## start Selection

The ridgeline from the Dent du Géant (4013m) to Point Walker (4208m) on the Grandes Jorasses (aka, the Rochefort Ridges-Grandes Jorasses traverse) is a truly spectacular adventure. The route is Number 73 in Gaston Rébuffat's classic "The Mont Blanc Massif: The Hundred Finest Routes." As he rightly puts it: "This is a magnificent, high altitude traverse, on mixed terrain, and taking two days." Richard Goedeke calls just the Grandes Jorasses portion of the traverse, "One of the great classic undertakings in the Alps."

The route falls into two parts. Day One: a fairly easy snow traverse of the Rochefort Ridge--itself one of the more popular outings in the massif, which means you'll have traffic in both directions as climbers generally turn around at the Calotte de Rochefort. The night is spent at the Canzio Bivouac Hut (3818m) in the Col des Grandes Jorasses. Then there's Day Two: wild and super exposed rock climbing with some tricky route finding, leading up to Point Walker.

The traverse tags some dozen summits, most above 4,000 meters, strandling the border between France and Italy, offering fantastic views at every turn.



Getting There

From the Torino Hut follow the track toward the Dent du Geant. After about an hour you should be near the base of a snow slope, where you have a choice. Either scramble up often loose rock on the left, tending right toward the Dent; or, if the snow couloir further up slope to the right is in-shape follow that up to the rock. Another hour or so should put you at the flat spot to the right of the Dent. Those wanting to climb the tooth itself can head to the start of the normal route around the corner to the left. To start the traverse follow the track to the right that leads up to the snow ridge.

## end Selection
## start Dataset content

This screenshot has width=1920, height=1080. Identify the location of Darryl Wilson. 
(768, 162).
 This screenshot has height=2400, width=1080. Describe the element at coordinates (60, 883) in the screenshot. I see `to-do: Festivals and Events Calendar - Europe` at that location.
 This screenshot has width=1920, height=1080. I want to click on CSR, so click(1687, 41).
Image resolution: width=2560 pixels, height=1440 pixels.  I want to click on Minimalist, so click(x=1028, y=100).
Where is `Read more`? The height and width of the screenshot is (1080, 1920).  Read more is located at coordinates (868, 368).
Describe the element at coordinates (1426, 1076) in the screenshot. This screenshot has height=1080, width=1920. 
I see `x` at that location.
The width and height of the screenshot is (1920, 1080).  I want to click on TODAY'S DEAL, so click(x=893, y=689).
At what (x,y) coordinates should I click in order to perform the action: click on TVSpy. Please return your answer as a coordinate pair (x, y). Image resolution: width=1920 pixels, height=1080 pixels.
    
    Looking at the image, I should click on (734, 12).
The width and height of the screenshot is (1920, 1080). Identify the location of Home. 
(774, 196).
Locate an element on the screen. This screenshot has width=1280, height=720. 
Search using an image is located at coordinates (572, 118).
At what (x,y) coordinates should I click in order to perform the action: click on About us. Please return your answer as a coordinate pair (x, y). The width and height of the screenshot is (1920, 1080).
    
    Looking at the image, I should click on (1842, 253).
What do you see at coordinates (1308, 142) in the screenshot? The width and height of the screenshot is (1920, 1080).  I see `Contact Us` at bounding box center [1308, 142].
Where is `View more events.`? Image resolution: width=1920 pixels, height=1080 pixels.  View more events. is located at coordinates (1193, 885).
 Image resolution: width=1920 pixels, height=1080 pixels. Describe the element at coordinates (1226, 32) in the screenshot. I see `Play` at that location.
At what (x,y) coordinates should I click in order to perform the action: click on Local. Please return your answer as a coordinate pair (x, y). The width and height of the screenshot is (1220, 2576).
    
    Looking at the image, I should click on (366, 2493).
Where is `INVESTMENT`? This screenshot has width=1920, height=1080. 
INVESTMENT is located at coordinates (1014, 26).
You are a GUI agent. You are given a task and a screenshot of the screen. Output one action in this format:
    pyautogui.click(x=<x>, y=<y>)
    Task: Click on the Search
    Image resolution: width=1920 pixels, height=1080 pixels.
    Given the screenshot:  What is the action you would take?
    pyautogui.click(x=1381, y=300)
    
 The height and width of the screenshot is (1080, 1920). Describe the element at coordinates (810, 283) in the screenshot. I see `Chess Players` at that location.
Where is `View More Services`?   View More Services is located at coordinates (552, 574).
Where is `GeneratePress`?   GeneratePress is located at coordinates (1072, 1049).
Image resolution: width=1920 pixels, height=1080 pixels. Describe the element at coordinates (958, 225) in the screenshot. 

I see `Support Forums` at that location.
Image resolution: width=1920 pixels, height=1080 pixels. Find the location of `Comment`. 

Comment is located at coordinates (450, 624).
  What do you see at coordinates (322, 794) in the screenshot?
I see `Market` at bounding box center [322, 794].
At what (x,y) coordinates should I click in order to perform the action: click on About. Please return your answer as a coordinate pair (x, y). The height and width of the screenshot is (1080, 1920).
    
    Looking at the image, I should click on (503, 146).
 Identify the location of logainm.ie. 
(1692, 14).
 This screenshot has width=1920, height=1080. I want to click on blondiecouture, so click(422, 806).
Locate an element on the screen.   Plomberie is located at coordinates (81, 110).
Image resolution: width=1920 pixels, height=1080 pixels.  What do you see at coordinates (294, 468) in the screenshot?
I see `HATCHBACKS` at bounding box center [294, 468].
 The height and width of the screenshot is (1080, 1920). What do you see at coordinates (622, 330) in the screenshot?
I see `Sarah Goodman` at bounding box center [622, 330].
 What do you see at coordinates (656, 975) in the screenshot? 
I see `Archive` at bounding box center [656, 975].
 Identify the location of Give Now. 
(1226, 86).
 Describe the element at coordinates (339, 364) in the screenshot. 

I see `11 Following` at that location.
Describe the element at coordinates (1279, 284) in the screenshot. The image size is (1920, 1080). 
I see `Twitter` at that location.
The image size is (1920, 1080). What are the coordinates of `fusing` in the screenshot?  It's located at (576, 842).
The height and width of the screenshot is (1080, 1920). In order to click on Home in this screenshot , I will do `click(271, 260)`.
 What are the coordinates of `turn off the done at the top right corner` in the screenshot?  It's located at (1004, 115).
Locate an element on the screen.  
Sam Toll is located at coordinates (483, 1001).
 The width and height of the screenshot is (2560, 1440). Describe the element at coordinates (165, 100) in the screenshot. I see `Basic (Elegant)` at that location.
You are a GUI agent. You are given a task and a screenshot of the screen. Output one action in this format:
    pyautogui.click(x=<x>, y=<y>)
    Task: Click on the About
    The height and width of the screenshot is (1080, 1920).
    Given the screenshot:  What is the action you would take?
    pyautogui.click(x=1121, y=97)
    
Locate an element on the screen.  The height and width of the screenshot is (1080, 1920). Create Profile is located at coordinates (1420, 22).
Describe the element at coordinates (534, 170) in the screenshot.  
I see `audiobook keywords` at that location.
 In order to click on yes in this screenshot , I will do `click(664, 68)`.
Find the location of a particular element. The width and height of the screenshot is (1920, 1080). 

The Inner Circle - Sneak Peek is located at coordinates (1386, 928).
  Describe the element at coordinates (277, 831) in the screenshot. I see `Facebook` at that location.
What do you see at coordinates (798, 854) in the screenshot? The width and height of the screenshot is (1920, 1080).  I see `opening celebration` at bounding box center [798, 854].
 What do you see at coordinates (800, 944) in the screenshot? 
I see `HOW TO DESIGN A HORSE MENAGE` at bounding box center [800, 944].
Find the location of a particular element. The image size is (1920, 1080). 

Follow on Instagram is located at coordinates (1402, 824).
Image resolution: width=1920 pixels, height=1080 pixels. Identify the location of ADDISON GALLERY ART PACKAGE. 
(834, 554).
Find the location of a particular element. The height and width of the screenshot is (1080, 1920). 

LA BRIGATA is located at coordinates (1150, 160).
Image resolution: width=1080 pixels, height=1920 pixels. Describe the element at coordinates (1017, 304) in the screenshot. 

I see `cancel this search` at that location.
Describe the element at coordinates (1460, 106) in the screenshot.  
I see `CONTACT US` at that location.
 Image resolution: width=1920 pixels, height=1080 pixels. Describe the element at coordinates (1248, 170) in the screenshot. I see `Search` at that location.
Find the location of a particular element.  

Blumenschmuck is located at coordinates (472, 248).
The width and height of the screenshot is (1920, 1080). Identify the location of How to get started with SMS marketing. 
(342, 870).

## end Dataset content

Given instruction | Continue the description of the Rochefort Ridges–Grandes Jorasses traverse, starting after its final sentence.

Answer for this exercise |
If the hut is full (or you just hate it) there are a couple of good spots to bivy on the approach snow slope about 45 minutes away from the Torino. Still, get an alpine start because the crowds pour out of the hut to hit the dent very early.

Route Description

UNDER CONSTRUCTION

The first half of the route is very straightforward: Simply follow the snow ridge to the Calotte de Rochefort and rappel down into the Col des Grandes Jorasses. The bivouac hut has space for eight people and blankets.

The next day you climb up from the col to Point Young (3996 m). Rébuffat's directions are to climb rock on the right side of the couloir splitting the face and bear left to the summit.

MORE DIRECTIONS TK

Descend the Normal Route from Pt. Whymper. Stay to the center of the ridge. There are rap stations in place lower down. Tend right (west) and look for a fixed rope to move onto the glacier. You'll want crampons and an ice axe on before you hit the ice, which is fairly steep high up. Follow the track across the glacier west to the next rock band (Rognon de la Bouteille). Head down that (more rap stations lower) and continue down across the glacier again. Before long you'll hit a faint trail, which leads to the Boccalette hut.

An alternative is to descend the Hirondelles Ridge to either the Gervasutti Hut or the Leschaux Hut.

Essential Gear

Glacier gear, a light rock rack, rope for raps, a helmet (more loose rock than you'd think), food and clothing for a couple of days and foul weather.